At the outset, DeSantis looked at South Korea’s experience,
Then there was Italy: “I think the median age of fatality was something like 82 in some of those areas in Northern Italy … That really helped inform the strategy to focus most of our efforts on the at-risk groups.”
The DeSantis team also didn’t put much stock in dire projections. Instead, “we started really focusing on just what we saw.” [emphasis mine]
What the DeSantis team did was focus on protecting the elderly population, as shown by the data, while allowing the rest of the younger population to pretty much go about their business.

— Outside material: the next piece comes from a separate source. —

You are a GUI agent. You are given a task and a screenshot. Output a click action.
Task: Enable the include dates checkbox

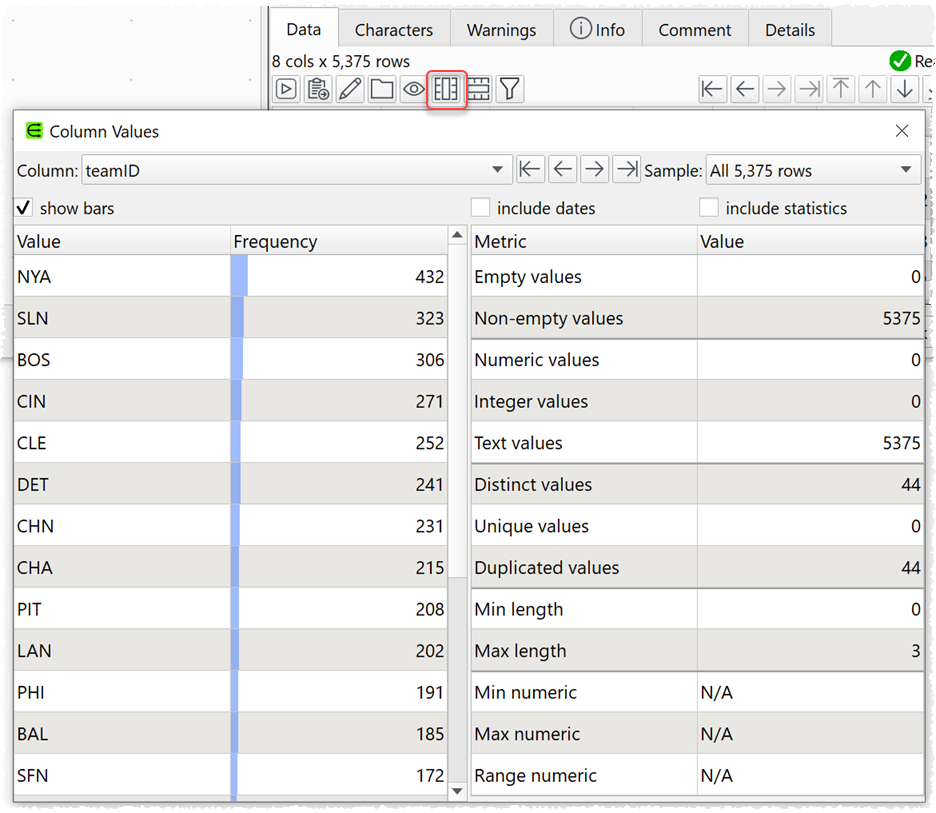coord(481,208)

At the same time, Florida was giving its counties latitude in how they reacted to the crisis. “I said from the beginning,” DeSantis explains, “we’re a big, diverse state. Even at this point, 60 percent of our cases have come from just three counties.”
DeSantis issued his own statewide order, but he argues that it was more flexible and less prescriptive than those of other states. “We basically had businesses operating. We had the day cares open, we had recreation open, and my order never actually closed any businesses. We allowed them to operate within the context of just limiting contact between people outside the household.” [emphasis mine]
If only more governors had taken this common sense, rational approach, based on the available data, not on models that were nothing more than panicked opinions of doom. Had more done this, there would have been less panic, fewer businesses nationwide destroyed, fewer old people in nursing homes dead in New York, Michigan, and other Democratically-controlled states (where their idiotic governors forced infected patients into nursing homes), and millions still employed in viable prosperous businesses.
Instead we are now faced with a possible depression, imposed on us by incompetent governors nationwide.